- _EXERCISE REQUIREMENTS_
Repeat every line of the data exactly; no picture belongs in the copy.

(Data records)
··········

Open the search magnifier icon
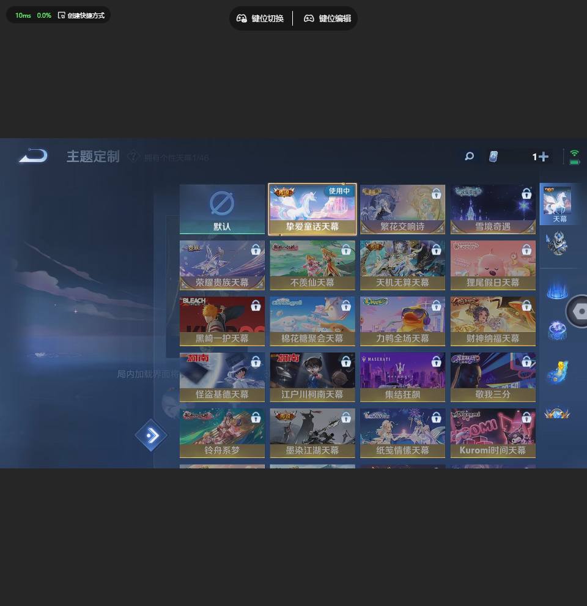Image resolution: width=587 pixels, height=606 pixels. click(x=469, y=157)
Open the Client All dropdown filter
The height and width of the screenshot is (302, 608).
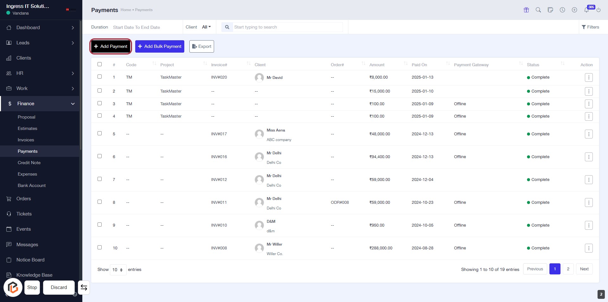pyautogui.click(x=206, y=27)
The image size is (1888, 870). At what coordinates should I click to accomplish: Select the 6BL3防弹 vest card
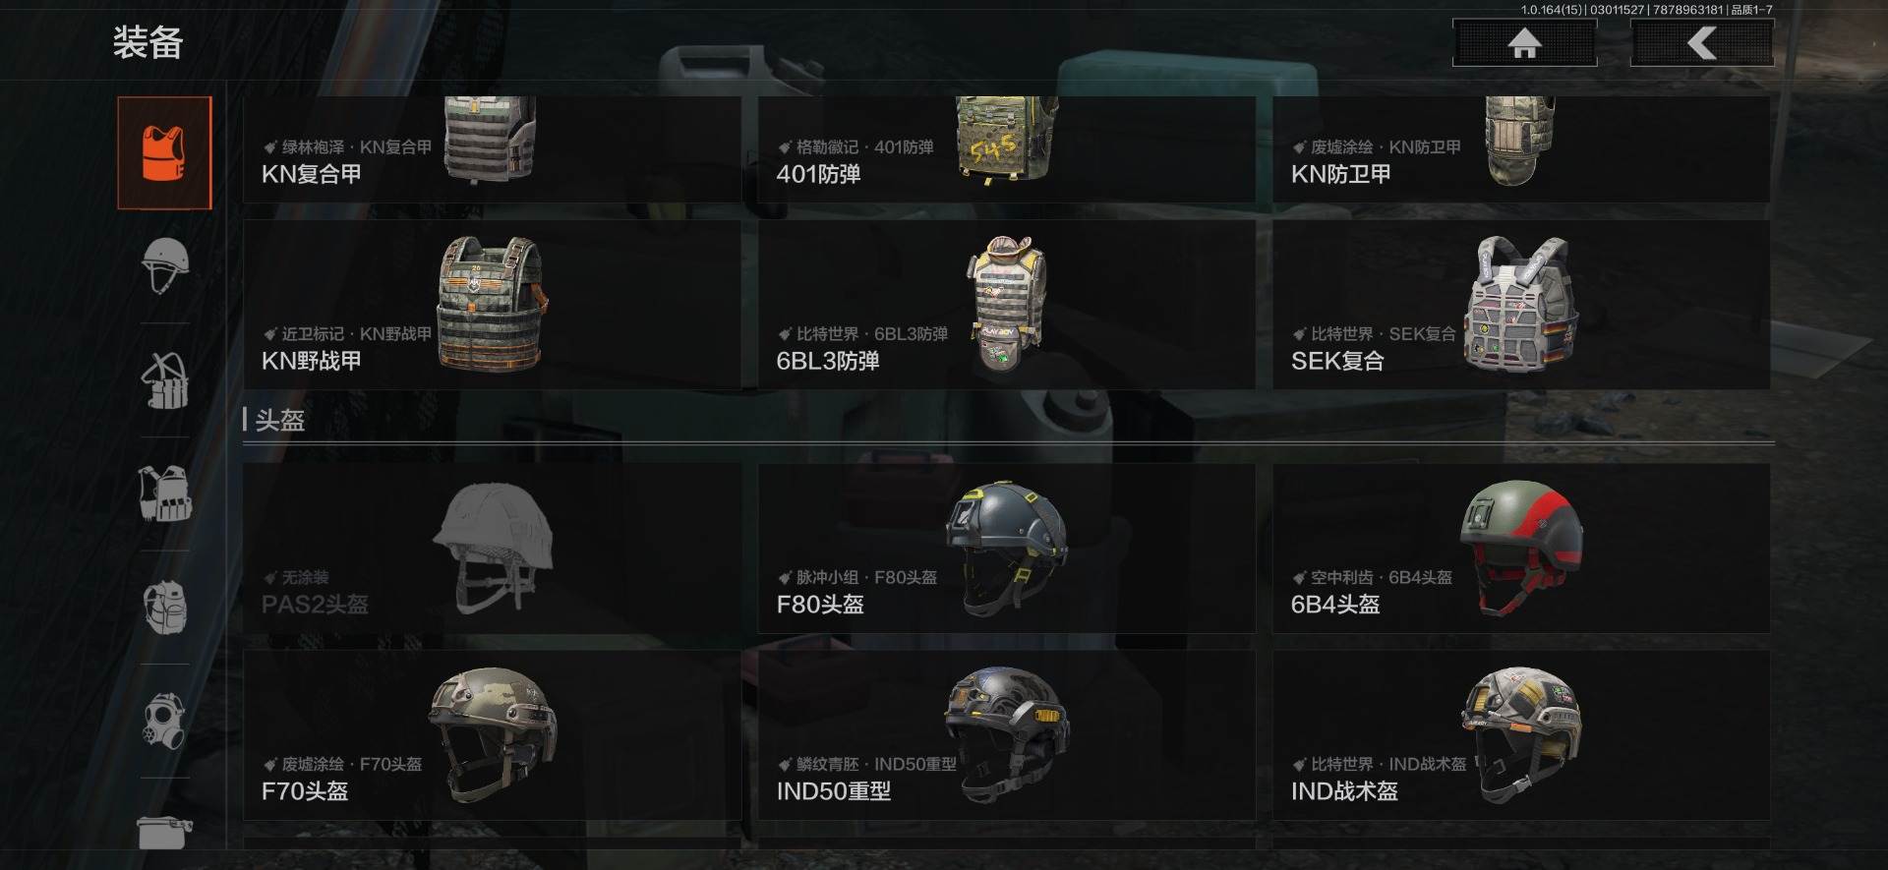(x=1006, y=305)
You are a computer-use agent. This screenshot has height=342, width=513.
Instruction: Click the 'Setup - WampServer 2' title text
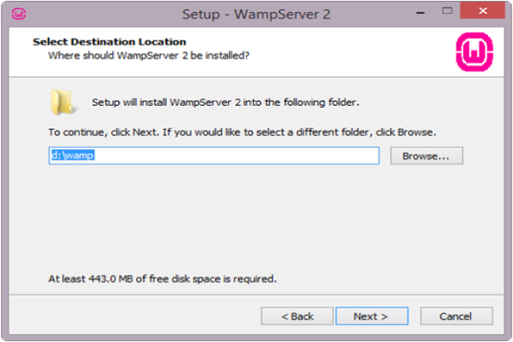click(257, 14)
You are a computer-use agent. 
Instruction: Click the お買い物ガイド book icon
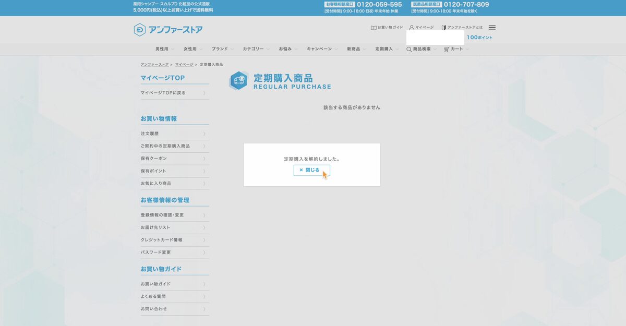pyautogui.click(x=374, y=27)
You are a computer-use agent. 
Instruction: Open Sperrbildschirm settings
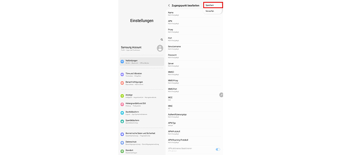(142, 121)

··········

- _TASK OUTPUT_
Open the search magnifier icon
Image resolution: width=587 pixels, height=606 pixels. click(x=469, y=157)
Open the Client All dropdown filter
The height and width of the screenshot is (302, 608).
pyautogui.click(x=206, y=27)
The image size is (1888, 870). At what coordinates should I click to accomplish: Select the 6BL3防弹 vest card
(x=1006, y=305)
You are a computer-use agent. This screenshot has height=342, width=513.
Instruction: Click the 'Setup - WampServer 2' title text
click(257, 14)
You are a computer-use agent. 
Instruction: Click the お買い物ガイド book icon
pyautogui.click(x=374, y=27)
You are a computer-use agent. 
Instruction: Open Sperrbildschirm settings
(142, 121)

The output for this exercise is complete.